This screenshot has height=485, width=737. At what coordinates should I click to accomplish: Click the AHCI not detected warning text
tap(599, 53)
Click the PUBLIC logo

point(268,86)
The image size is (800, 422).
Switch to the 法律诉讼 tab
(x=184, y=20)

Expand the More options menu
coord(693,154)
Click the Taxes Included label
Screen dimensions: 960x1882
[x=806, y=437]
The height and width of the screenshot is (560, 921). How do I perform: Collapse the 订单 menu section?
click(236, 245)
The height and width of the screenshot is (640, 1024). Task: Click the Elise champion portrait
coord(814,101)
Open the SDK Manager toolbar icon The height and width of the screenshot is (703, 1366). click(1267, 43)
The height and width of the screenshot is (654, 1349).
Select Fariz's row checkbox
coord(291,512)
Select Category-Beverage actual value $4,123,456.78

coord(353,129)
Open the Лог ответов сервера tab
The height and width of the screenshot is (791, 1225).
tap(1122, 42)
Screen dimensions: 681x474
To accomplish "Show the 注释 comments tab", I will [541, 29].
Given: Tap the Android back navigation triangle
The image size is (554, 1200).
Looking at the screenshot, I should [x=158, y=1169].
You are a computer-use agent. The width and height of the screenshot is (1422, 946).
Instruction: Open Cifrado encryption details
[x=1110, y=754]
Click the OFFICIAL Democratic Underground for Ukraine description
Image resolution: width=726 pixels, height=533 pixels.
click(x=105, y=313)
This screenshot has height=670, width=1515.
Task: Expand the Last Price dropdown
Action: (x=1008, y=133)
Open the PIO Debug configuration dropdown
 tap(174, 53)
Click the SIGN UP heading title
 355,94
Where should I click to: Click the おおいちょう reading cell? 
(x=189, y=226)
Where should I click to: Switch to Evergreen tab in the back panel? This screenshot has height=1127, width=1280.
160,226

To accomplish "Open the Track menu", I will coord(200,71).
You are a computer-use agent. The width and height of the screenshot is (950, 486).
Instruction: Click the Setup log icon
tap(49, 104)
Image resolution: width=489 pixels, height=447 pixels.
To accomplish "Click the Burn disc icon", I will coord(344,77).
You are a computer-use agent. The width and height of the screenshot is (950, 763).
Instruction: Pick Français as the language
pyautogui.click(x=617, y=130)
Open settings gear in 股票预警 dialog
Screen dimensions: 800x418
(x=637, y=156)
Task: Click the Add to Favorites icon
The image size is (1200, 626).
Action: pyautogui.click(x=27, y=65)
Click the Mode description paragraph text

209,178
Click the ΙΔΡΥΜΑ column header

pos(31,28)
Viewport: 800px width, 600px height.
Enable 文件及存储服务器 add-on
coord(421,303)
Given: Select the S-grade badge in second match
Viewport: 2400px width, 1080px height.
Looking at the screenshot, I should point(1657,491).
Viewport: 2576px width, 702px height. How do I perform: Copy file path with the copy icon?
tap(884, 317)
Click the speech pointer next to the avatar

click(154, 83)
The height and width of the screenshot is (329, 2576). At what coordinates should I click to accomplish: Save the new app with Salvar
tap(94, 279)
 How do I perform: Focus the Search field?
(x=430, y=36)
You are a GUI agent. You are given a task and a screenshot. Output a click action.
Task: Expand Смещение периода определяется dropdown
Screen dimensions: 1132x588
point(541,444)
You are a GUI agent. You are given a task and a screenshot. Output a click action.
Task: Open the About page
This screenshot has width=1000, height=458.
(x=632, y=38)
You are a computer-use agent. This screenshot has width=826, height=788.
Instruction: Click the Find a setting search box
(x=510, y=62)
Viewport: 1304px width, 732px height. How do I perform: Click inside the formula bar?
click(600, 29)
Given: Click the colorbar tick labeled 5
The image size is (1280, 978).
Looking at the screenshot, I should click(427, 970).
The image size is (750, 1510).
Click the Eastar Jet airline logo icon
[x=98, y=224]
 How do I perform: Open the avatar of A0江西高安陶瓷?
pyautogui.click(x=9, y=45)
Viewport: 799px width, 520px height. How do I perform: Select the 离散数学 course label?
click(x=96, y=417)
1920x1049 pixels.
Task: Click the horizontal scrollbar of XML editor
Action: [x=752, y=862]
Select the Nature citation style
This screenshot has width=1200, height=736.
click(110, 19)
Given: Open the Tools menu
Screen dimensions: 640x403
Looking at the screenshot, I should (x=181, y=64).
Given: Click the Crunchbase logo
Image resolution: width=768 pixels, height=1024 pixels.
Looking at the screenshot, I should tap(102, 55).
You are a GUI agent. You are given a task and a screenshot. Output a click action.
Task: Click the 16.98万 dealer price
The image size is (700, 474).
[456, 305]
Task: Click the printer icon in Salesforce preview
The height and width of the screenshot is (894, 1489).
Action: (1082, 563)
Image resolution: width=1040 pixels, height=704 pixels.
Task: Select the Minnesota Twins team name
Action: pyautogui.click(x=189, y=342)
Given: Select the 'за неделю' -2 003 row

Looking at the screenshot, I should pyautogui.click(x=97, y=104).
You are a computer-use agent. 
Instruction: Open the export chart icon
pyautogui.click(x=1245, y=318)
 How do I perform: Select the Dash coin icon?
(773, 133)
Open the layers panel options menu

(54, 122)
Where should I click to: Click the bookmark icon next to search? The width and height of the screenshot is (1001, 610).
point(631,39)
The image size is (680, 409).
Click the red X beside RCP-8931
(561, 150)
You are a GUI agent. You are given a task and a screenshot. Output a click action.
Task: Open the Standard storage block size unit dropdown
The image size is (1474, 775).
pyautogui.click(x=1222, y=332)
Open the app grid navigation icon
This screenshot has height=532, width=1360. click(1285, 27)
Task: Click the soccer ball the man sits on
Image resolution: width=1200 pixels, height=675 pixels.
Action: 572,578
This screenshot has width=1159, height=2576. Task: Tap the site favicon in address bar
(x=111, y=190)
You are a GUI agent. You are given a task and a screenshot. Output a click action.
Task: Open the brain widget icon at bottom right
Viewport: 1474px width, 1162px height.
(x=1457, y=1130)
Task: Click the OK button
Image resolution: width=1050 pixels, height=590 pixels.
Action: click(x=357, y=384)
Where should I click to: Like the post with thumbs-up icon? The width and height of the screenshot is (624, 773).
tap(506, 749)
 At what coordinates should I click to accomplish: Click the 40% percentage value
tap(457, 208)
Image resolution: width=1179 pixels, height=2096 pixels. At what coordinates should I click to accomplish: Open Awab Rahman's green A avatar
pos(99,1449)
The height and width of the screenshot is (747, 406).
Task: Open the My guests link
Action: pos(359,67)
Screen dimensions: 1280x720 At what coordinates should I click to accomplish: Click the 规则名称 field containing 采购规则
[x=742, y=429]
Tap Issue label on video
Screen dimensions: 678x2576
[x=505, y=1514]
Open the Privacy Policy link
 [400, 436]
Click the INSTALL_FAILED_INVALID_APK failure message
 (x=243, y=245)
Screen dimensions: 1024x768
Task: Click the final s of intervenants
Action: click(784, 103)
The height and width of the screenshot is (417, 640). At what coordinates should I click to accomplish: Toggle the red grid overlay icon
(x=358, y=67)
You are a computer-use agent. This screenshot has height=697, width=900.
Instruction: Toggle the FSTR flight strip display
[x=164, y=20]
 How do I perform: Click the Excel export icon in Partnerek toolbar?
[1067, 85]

• **Problem requirements**
Only the lines from the beginning of the material through the line with "Given: Tap the" should appear in the answer, each copied exactly.

• **Solution to the exercise**
This screenshot has height=485, width=737. At what coordinates should I click to accomplish: Click the AHCI not detected warning text
tap(599, 53)
Click the PUBLIC logo

point(268,86)
The image size is (800, 422).
Switch to the 法律诉讼 tab
(x=184, y=20)

Expand the More options menu
coord(693,154)
Click the Taxes Included label
Screen dimensions: 960x1882
[x=806, y=437]
The height and width of the screenshot is (560, 921). How do I perform: Collapse the 订单 menu section?
click(236, 245)
The height and width of the screenshot is (640, 1024). Task: Click the Elise champion portrait
coord(814,101)
Open the SDK Manager toolbar icon The height and width of the screenshot is (703, 1366). click(1267, 43)
The height and width of the screenshot is (654, 1349).
Select Fariz's row checkbox
coord(291,512)
Select Category-Beverage actual value $4,123,456.78

coord(353,129)
Open the Лог ответов сервера tab
The height and width of the screenshot is (791, 1225).
tap(1122, 42)
Screen dimensions: 681x474
To accomplish "Show the 注释 comments tab", I will [541, 29].
Given: Tap the Android back navigation triangle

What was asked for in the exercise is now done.